Les raisons de cet affaissement donnent, en revanche, matière à débat. Leur élucidation est d’autant moins évidente qu’à la fin des années quatre-vingt, alors que les États-Unis s’interrogeaient sur les ressorts de leur apparent
déclin, nombre d’experts annonçaient l’avènement du siècle européen (Thurow, 1992). L’Europe paraissait avoir
trouvé la secrète alchimie entre souveraineté collective et prérogatives maintenues des États, stabilité macroéconomique et initiatives hardies dans les nouvelles technologies, Marché unique et préservation des modèles sociaux
nationaux. Que s’est-il donc passé ?
Schématiquement, quatre thèses s’affrontent.
La première thèse soutient que « l’Europe ne va pas si mal » et que la performance européenne est simplement
l’effet d’un choix collectif au détriment du travail et en faveur du loisir (Blanchard, 2004) : les Européens ne souffriraient pas d’un retard de productivité, mais paieraient simplement les conséquences d’une insuffisante appétence pour le labeur.
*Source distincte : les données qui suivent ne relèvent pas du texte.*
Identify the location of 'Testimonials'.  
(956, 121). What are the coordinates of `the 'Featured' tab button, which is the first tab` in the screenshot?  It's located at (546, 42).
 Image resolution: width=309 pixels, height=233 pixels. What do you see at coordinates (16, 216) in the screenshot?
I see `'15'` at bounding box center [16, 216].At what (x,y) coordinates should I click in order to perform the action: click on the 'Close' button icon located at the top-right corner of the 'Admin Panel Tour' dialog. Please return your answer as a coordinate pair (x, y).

La deuxième thèse met l’accent sur les politiques macroéconomiques (Fitoussi, 1995 et Fitoussi et Le Cacheux,
2005). Au gré de cette analyse, la croissance européenne pâtirait essentiellement de politiques excessivement et
durablement restrictives, qui finissent par enrayer l’ensemble du système économique.
La thèse aujourd’hui dominante impute principalement le retard de croissance européen à la combinaison d’une
intégration inachevée et de réformes structurelles incomplètes. Le rapport Sapir (Sapir et al., 2004) en a donné la
version la plus élaborée(2).
La dernière thèse enfin déplace le problème : ce n’est pas tant à une crise européenne que nous serions confrontés, qu’à celle de l’Allemagne, de l’Italie et de la France. La diversité interne de l’Union européenne et les performances très contrastées des pays membres expliqueraient un phénomène improprement qualifié de crise européenne (Wyplosz, 2005).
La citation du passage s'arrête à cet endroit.